Other companies, however, including the popular online platforms IXL Learning and i-Ready, have forgone translating their content into Spanish altogether. Although these companies recognize that an increasing number of ELL students use their products, they maintain that translations aren’t useful unless students already have strong literacy skills in their native language. Many do not.

Eryn Barker, a professional learning specialist for IXL Learning, recommends that teachers assign ELLs material at students' current English reading level rather than translating materials into their native language. In other words, if a Spanish-speaking fifth grader is reading at a kindergarten level, they can use the kindergarten-level English materials, rather than reading a translation. For Barker, a former ESL teacher herself, this makes more sense. “If you have a student who’s not literate in Spanish,” Barker explains, “it’s not always helpful to provide the translation in Spanish unless you’re specifically teaching Spanish literacy skills.”

Although dual-immersion programs like Mendoza’s are on the rise, most English Language Learners are working towards English fluency, not Spanish literacy. Claudia Salinas, vice president of English learning at Curriculum Associates, has been working with i-Ready to better meet Spanish speakers’ needs as they learn English. She explains that i-Ready users have access to vocabulary in their native language, but echoes Barker’s point about the shortcomings of translation: “For students whose first language isn’t strong, translations are really not going to help them.”

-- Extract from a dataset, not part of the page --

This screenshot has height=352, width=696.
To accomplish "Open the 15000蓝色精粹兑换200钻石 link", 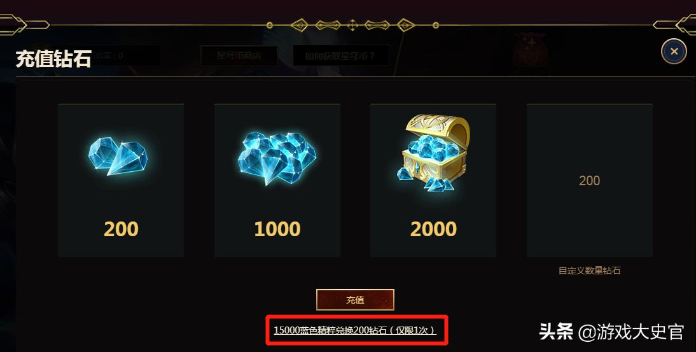I will tap(354, 330).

As she points out, most students coming into the U.S. don’t have strong literacy skills in their first language. “The research shows the kids coming [into the U.S.] are the most educated and the least educated ever,” Salinas reports. “If you have students coming in with strong first language, I’m all for translation. But if not, you need to figure out how to build English with little to anchor from.”

That’s why i-Ready integrates English-language support “through strategic scaffolds” designed to mitigate student frustration and build English skills. “We have visual supports, images that can help them with language acquisition without the need for native language skills, Salinas says.

“We also have an audio feature that allows English learners to hear a text read aloud multiple times, since generally their listening skills are stronger than their reading skills.”

For students in a typical English class, this makes sense. But where does it leave Mendoza’s Spanish speakers? In her opinion, out of luck, at least when it comes to using online programs. “[Native] English speakers become much higher achieving in English when they use these programs,” Mendoza says—”but for Spanish speakers, the growth is not that great.”

English becomes the language of success—and English speakers more successful—at least for the time being.